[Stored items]
*** Block opens ***
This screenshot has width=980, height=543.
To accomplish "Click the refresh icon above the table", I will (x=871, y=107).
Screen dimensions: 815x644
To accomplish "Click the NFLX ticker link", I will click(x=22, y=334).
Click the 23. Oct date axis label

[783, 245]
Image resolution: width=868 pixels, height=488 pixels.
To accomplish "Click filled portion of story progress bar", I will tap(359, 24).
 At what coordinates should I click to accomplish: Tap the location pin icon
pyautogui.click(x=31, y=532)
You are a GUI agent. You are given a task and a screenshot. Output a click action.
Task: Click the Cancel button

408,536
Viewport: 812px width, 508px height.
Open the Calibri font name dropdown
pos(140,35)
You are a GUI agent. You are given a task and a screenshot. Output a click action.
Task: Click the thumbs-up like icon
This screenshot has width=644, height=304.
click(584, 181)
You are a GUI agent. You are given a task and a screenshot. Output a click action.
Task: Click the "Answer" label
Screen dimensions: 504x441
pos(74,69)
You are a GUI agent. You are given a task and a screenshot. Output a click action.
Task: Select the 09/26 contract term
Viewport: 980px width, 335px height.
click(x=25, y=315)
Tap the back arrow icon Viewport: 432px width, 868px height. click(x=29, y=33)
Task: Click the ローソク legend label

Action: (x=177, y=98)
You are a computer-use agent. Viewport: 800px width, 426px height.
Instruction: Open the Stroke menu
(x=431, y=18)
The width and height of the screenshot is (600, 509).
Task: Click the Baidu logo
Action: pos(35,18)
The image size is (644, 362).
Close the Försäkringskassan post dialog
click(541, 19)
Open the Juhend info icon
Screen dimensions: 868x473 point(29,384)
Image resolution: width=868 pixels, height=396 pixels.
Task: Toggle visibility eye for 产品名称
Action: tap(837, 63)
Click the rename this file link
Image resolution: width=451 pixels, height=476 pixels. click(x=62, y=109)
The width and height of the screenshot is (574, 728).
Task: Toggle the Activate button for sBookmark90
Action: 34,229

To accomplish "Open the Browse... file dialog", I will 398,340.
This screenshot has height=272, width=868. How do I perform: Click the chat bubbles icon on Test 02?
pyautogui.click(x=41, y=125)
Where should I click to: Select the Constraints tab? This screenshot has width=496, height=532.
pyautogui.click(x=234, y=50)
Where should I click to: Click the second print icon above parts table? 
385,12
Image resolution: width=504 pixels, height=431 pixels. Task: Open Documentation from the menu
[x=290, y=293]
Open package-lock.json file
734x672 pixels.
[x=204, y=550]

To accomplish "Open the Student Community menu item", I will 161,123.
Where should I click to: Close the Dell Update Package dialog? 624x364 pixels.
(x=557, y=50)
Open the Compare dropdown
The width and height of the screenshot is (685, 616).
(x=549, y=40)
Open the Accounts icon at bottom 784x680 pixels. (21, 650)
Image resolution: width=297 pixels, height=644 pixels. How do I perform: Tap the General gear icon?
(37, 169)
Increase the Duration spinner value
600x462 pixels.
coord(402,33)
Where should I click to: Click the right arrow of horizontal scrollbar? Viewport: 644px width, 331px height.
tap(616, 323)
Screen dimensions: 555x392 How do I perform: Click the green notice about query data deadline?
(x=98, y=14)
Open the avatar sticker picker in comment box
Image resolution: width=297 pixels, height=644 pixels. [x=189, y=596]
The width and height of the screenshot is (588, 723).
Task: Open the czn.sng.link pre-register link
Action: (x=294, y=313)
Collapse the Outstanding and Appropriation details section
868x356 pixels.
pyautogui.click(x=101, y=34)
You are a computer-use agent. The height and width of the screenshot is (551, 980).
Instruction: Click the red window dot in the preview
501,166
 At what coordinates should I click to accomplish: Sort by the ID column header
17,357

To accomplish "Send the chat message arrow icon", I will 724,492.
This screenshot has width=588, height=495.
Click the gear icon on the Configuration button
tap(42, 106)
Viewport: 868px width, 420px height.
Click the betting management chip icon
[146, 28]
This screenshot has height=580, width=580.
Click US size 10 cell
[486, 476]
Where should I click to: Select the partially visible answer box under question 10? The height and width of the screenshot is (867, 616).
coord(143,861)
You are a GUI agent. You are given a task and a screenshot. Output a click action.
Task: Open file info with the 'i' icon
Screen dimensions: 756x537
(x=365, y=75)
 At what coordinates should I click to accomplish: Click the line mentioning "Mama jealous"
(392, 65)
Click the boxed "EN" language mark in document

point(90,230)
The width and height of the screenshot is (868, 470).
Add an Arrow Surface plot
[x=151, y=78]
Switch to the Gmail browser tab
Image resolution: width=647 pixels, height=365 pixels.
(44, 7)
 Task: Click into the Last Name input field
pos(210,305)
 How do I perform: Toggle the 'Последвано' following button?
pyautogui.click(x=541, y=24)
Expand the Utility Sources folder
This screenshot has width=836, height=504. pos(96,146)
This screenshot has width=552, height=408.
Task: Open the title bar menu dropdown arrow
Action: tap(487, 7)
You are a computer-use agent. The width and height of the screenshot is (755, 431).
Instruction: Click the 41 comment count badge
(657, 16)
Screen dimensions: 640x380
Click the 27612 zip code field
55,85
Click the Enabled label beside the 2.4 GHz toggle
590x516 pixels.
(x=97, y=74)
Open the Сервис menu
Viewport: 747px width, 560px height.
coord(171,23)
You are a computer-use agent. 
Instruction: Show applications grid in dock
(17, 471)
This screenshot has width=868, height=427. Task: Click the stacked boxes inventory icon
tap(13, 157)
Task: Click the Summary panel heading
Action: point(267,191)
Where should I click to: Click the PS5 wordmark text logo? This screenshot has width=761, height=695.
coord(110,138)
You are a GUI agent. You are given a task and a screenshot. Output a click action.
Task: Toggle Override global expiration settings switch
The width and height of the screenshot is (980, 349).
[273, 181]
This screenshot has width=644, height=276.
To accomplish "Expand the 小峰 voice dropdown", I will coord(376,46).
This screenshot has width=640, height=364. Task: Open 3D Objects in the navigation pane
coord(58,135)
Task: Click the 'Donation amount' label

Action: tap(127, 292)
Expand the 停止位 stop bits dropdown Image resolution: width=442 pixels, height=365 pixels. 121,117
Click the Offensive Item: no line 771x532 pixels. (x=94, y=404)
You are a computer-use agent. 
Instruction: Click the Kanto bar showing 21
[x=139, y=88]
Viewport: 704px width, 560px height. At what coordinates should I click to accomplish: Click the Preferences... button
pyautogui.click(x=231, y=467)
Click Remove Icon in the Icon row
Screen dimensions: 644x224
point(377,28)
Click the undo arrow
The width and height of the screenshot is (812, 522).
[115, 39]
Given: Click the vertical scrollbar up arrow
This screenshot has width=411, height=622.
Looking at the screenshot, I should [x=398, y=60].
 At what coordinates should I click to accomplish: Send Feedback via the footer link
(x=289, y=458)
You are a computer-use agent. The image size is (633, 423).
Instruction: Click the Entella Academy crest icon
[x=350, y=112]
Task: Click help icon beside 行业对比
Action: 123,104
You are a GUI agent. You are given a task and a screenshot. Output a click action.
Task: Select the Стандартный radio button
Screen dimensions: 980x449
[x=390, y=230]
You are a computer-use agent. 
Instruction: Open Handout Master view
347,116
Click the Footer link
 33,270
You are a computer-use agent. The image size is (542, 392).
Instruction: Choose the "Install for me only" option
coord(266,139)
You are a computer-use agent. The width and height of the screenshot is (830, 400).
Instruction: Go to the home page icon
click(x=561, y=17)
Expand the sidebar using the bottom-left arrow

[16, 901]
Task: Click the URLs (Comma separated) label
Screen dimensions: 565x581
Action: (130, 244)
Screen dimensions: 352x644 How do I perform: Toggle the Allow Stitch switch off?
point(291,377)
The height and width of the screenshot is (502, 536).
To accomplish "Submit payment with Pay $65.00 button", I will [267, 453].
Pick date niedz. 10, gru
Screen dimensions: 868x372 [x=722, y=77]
*** Block closes ***
WHAT IS NEEDED: Repeat the records above in full, character for character.

SOLUTION TO THIS PROBLEM:
This screenshot has width=980, height=543.
To accomplish "Click the refresh icon above the table", I will (x=871, y=107).
Screen dimensions: 815x644
To accomplish "Click the NFLX ticker link", I will click(x=22, y=334).
Click the 23. Oct date axis label

[783, 245]
Image resolution: width=868 pixels, height=488 pixels.
To accomplish "Click filled portion of story progress bar", I will tap(359, 24).
 At what coordinates should I click to accomplish: Tap the location pin icon
pyautogui.click(x=31, y=532)
You are a GUI agent. You are given a task and a screenshot. Output a click action.
Task: Click the Cancel button

408,536
Viewport: 812px width, 508px height.
Open the Calibri font name dropdown
pos(140,35)
You are a GUI agent. You are given a task and a screenshot. Output a click action.
Task: Click the thumbs-up like icon
This screenshot has width=644, height=304.
click(584, 181)
You are a GUI agent. You are given a task and a screenshot. Output a click action.
Task: Click the "Answer" label
Screen dimensions: 504x441
pos(74,69)
You are a GUI agent. You are given a task and a screenshot. Output a click action.
Task: Select the 09/26 contract term
Viewport: 980px width, 335px height.
click(x=25, y=315)
Tap the back arrow icon Viewport: 432px width, 868px height. click(x=29, y=33)
Task: Click the ローソク legend label

Action: (x=177, y=98)
You are a computer-use agent. Viewport: 800px width, 426px height.
Instruction: Open the Stroke menu
(x=431, y=18)
The width and height of the screenshot is (600, 509).
Task: Click the Baidu logo
Action: pos(35,18)
The image size is (644, 362).
Close the Försäkringskassan post dialog
click(541, 19)
Open the Juhend info icon
Screen dimensions: 868x473 point(29,384)
Image resolution: width=868 pixels, height=396 pixels.
Task: Toggle visibility eye for 产品名称
Action: tap(837, 63)
Click the rename this file link
Image resolution: width=451 pixels, height=476 pixels. click(x=62, y=109)
The width and height of the screenshot is (574, 728).
Task: Toggle the Activate button for sBookmark90
Action: 34,229

To accomplish "Open the Browse... file dialog", I will 398,340.
This screenshot has height=272, width=868. How do I perform: Click the chat bubbles icon on Test 02?
pyautogui.click(x=41, y=125)
Where should I click to: Select the Constraints tab? This screenshot has width=496, height=532.
pyautogui.click(x=234, y=50)
Where should I click to: Click the second print icon above parts table? 
385,12
Image resolution: width=504 pixels, height=431 pixels. Task: Open Documentation from the menu
[x=290, y=293]
Open package-lock.json file
734x672 pixels.
[x=204, y=550]

To accomplish "Open the Student Community menu item", I will 161,123.
Where should I click to: Close the Dell Update Package dialog? 624x364 pixels.
(x=557, y=50)
Open the Compare dropdown
The width and height of the screenshot is (685, 616).
(x=549, y=40)
Open the Accounts icon at bottom 784x680 pixels. (21, 650)
Image resolution: width=297 pixels, height=644 pixels. How do I perform: Tap the General gear icon?
(37, 169)
Increase the Duration spinner value
600x462 pixels.
coord(402,33)
Where should I click to: Click the right arrow of horizontal scrollbar? Viewport: 644px width, 331px height.
tap(616, 323)
Screen dimensions: 555x392 How do I perform: Click the green notice about query data deadline?
(x=98, y=14)
Open the avatar sticker picker in comment box
Image resolution: width=297 pixels, height=644 pixels. [x=189, y=596]
The width and height of the screenshot is (588, 723).
Task: Open the czn.sng.link pre-register link
Action: (x=294, y=313)
Collapse the Outstanding and Appropriation details section
868x356 pixels.
pyautogui.click(x=101, y=34)
You are a computer-use agent. The height and width of the screenshot is (551, 980).
Instruction: Click the red window dot in the preview
501,166
 At what coordinates should I click to accomplish: Sort by the ID column header
17,357

To accomplish "Send the chat message arrow icon", I will 724,492.
This screenshot has width=588, height=495.
Click the gear icon on the Configuration button
tap(42, 106)
Viewport: 868px width, 420px height.
Click the betting management chip icon
[146, 28]
This screenshot has height=580, width=580.
Click US size 10 cell
[486, 476]
Where should I click to: Select the partially visible answer box under question 10? The height and width of the screenshot is (867, 616).
coord(143,861)
You are a GUI agent. You are given a task and a screenshot. Output a click action.
Task: Open file info with the 'i' icon
Screen dimensions: 756x537
(x=365, y=75)
 At what coordinates should I click to accomplish: Click the line mentioning "Mama jealous"
(392, 65)
Click the boxed "EN" language mark in document

point(90,230)
The width and height of the screenshot is (868, 470).
Add an Arrow Surface plot
[x=151, y=78]
Switch to the Gmail browser tab
Image resolution: width=647 pixels, height=365 pixels.
(44, 7)
 Task: Click into the Last Name input field
pos(210,305)
 How do I perform: Toggle the 'Последвано' following button?
pyautogui.click(x=541, y=24)
Expand the Utility Sources folder
This screenshot has width=836, height=504. pos(96,146)
This screenshot has width=552, height=408.
Task: Open the title bar menu dropdown arrow
Action: tap(487, 7)
You are a computer-use agent. The width and height of the screenshot is (755, 431).
Instruction: Click the 41 comment count badge
(657, 16)
Screen dimensions: 640x380
Click the 27612 zip code field
55,85
Click the Enabled label beside the 2.4 GHz toggle
590x516 pixels.
(x=97, y=74)
Open the Сервис menu
Viewport: 747px width, 560px height.
coord(171,23)
You are a computer-use agent. 
Instruction: Show applications grid in dock
(17, 471)
This screenshot has width=868, height=427. Task: Click the stacked boxes inventory icon
tap(13, 157)
Task: Click the Summary panel heading
Action: point(267,191)
Where should I click to: Click the PS5 wordmark text logo? This screenshot has width=761, height=695.
coord(110,138)
You are a GUI agent. You are given a task and a screenshot. Output a click action.
Task: Toggle Override global expiration settings switch
The width and height of the screenshot is (980, 349).
[273, 181]
This screenshot has width=644, height=276.
To accomplish "Expand the 小峰 voice dropdown", I will coord(376,46).
This screenshot has width=640, height=364. Task: Open 3D Objects in the navigation pane
coord(58,135)
Task: Click the 'Donation amount' label

Action: tap(127, 292)
Expand the 停止位 stop bits dropdown Image resolution: width=442 pixels, height=365 pixels. 121,117
Click the Offensive Item: no line 771x532 pixels. (x=94, y=404)
You are a computer-use agent. 
Instruction: Click the Kanto bar showing 21
[x=139, y=88]
Viewport: 704px width, 560px height. At what coordinates should I click to accomplish: Click the Preferences... button
pyautogui.click(x=231, y=467)
Click Remove Icon in the Icon row
Screen dimensions: 644x224
point(377,28)
Click the undo arrow
The width and height of the screenshot is (812, 522).
[115, 39]
Given: Click the vertical scrollbar up arrow
This screenshot has width=411, height=622.
Looking at the screenshot, I should [x=398, y=60].
 At what coordinates should I click to accomplish: Send Feedback via the footer link
(x=289, y=458)
You are a computer-use agent. The image size is (633, 423).
Instruction: Click the Entella Academy crest icon
[x=350, y=112]
Task: Click help icon beside 行业对比
Action: 123,104
You are a GUI agent. You are given a task and a screenshot. Output a click action.
Task: Select the Стандартный radio button
Screen dimensions: 980x449
[x=390, y=230]
You are a computer-use agent. 
Instruction: Open Handout Master view
347,116
Click the Footer link
 33,270
You are a computer-use agent. The image size is (542, 392).
Instruction: Choose the "Install for me only" option
coord(266,139)
You are a computer-use agent. The width and height of the screenshot is (830, 400).
Instruction: Go to the home page icon
click(x=561, y=17)
Expand the sidebar using the bottom-left arrow

[16, 901]
Task: Click the URLs (Comma separated) label
Screen dimensions: 565x581
Action: (130, 244)
Screen dimensions: 352x644 How do I perform: Toggle the Allow Stitch switch off?
point(291,377)
The height and width of the screenshot is (502, 536).
To accomplish "Submit payment with Pay $65.00 button", I will [267, 453].
Pick date niedz. 10, gru
Screen dimensions: 868x372 [x=722, y=77]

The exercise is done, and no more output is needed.